* **Records for the task**
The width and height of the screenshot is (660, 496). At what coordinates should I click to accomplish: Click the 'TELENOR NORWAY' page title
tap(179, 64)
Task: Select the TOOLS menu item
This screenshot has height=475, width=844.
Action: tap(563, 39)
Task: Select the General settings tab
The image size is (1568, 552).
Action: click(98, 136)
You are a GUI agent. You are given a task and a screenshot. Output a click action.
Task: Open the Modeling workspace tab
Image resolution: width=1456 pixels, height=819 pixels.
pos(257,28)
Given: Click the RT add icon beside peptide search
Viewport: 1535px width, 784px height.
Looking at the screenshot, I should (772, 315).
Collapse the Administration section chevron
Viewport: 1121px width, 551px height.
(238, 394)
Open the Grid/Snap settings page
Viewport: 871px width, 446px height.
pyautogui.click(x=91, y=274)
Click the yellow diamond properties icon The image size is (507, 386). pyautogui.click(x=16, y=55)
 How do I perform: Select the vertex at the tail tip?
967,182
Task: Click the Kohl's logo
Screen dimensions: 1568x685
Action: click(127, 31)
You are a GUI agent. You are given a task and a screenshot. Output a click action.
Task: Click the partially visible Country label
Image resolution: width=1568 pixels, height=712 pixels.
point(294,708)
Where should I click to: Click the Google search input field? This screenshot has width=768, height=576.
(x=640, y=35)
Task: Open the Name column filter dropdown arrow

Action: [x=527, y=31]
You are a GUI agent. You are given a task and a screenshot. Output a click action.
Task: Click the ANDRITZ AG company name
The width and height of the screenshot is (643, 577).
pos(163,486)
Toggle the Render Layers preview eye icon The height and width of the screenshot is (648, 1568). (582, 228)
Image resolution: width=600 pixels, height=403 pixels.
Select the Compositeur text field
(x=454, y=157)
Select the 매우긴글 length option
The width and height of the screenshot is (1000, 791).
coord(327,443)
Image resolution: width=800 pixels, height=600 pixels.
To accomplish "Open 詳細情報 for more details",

* **Task to complete**
Go through the data and copy each line exactly as it reads.

* **Written answer**
The width and height of the screenshot is (660, 496). At what coordinates should I click to accomplish: Click the 'TELENOR NORWAY' page title
tap(179, 64)
Task: Select the TOOLS menu item
This screenshot has height=475, width=844.
Action: tap(563, 39)
Task: Select the General settings tab
The image size is (1568, 552).
Action: click(98, 136)
You are a GUI agent. You are given a task and a screenshot. Output a click action.
Task: Open the Modeling workspace tab
Image resolution: width=1456 pixels, height=819 pixels.
pos(257,28)
Given: Click the RT add icon beside peptide search
Viewport: 1535px width, 784px height.
Looking at the screenshot, I should (772, 315).
Collapse the Administration section chevron
Viewport: 1121px width, 551px height.
(238, 394)
Open the Grid/Snap settings page
Viewport: 871px width, 446px height.
pyautogui.click(x=91, y=274)
Click the yellow diamond properties icon The image size is (507, 386). pyautogui.click(x=16, y=55)
 How do I perform: Select the vertex at the tail tip?
967,182
Task: Click the Kohl's logo
Screen dimensions: 1568x685
Action: click(127, 31)
You are a GUI agent. You are given a task and a screenshot. Output a click action.
Task: Click the partially visible Country label
Image resolution: width=1568 pixels, height=712 pixels.
point(294,708)
Where should I click to: Click the Google search input field? This screenshot has width=768, height=576.
(x=640, y=35)
Task: Open the Name column filter dropdown arrow

Action: [x=527, y=31]
You are a GUI agent. You are given a task and a screenshot. Output a click action.
Task: Click the ANDRITZ AG company name
The width and height of the screenshot is (643, 577).
pos(163,486)
Toggle the Render Layers preview eye icon The height and width of the screenshot is (648, 1568). (582, 228)
Image resolution: width=600 pixels, height=403 pixels.
Select the Compositeur text field
(x=454, y=157)
Select the 매우긴글 length option
The width and height of the screenshot is (1000, 791).
coord(327,443)
Image resolution: width=800 pixels, height=600 pixels.
To accomplish "Open 詳細情報 for more details",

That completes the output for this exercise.